Desde que se lesionó, he tenido mucho tiempo para reflexionar sobre todo lo que se reflexiona cuando ocurre algo así.
Si soy sincero, durante los dos primeros años de nuestro matrimonio no fui un buen marido cristiano. No es que fuera notoriamente malo ni nada por el estilo, pero no era un católico practicante y, en consecuencia, ella tampoco.
Entiendo que hablar de la jefatura de los maridos es políticamente incorrecto -lo cual es en parte la razón por la que me encanta sacar el tema-, y merece la pena discutirlo.
En pocas palabras, cuando experimenté una conversión interior y volví a la fe hace unos ocho años, mi esposa me siguió rápidamente. Entiendo que no es la misma experiencia para todos, y sé que hay maridos por ahí que todavía están esperando que sus esposas sigan su ejemplo.
Pero es una verdad revelada divinamente que los maridos están llamados a guiar a sus esposas de la misma manera que Cristo guía a la Iglesia.

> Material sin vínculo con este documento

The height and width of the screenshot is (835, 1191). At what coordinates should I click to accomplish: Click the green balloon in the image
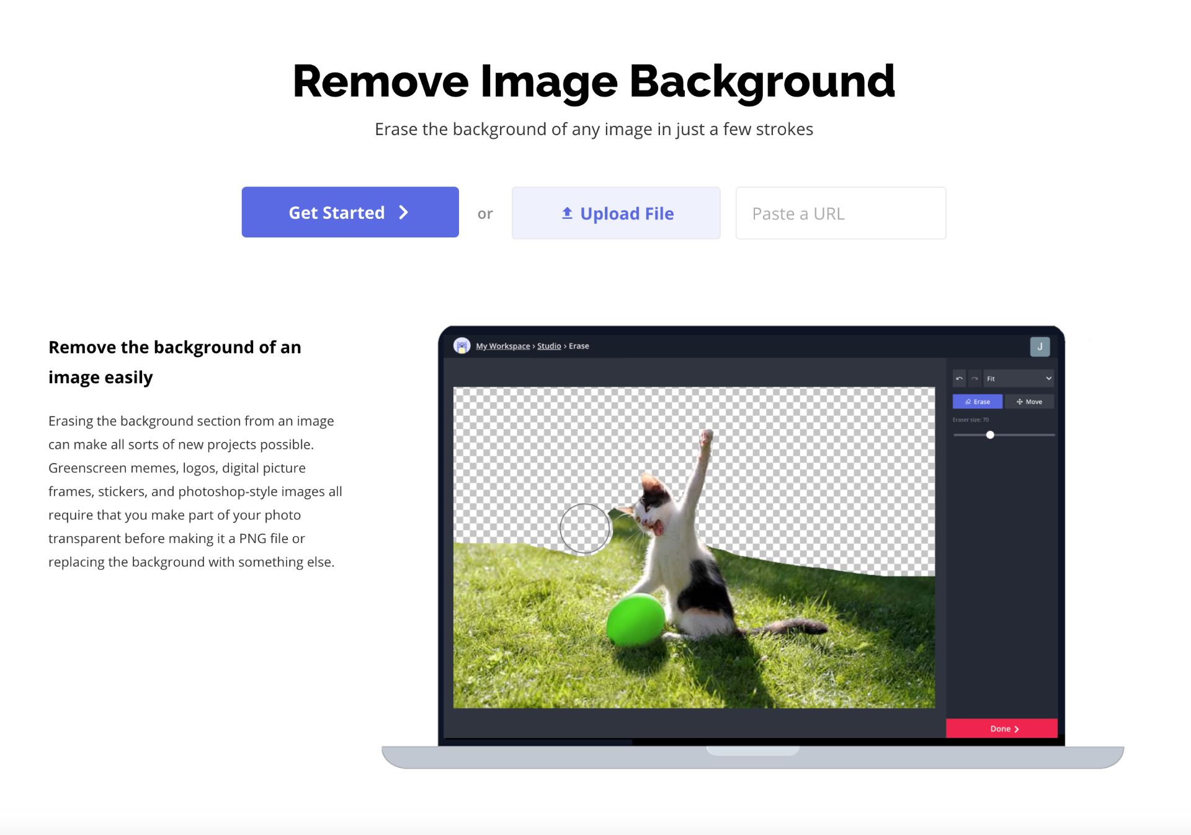pyautogui.click(x=635, y=619)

Esto significa que los maridos están llamados a servir, dirigir, morir por ellas y amar a sus esposas.
Por la razón que sea, y a pesar de las tonterías "de género" modernas, los hombres son los "influyentes" en el hogar, y sus acciones y creencias dictan en gran medida la dirección de sus esposas e hijos.
Por algún milagro, pude superar mi estupidez e ignorancia voluntaria hace algunos años. Pero, ¿y si no lo hubiera hecho?
¿Y si hubiera seguido ignorando mi conciencia, si hubiera seguido ignorando a Dios y si hubiera seguido pensando que sabía más? ¿Qué hubiera pasado entonces?
¿Habría encontrado mi mujer a Jesús? ¿Habría vuelto al confesionario?
Hay miles de "y si...", y no sirve de nada descender a la proverbial madriguera del conejo; pero vale la pena pensar en ello.
En alguna realidad paralela, yo podría haber seguido siendo un idiota -bueno, un idiota peor- y podría haberse dado el caso de que a mi mujer le hubiera ocurrido una tragedia peor, con su alma en un estado muy diferente.
Estoy abrumadoramente agradecido a Dios de que tal cosa no ocurriera.
En última instancia, todos los maridos deben tomar en serio que debemos llevar a nuestras esposas a Cristo y apreciarlas mucho, ya que nuestras esposas podrían estar a las puertas de la eternidad en un abrir y cerrar de ojos.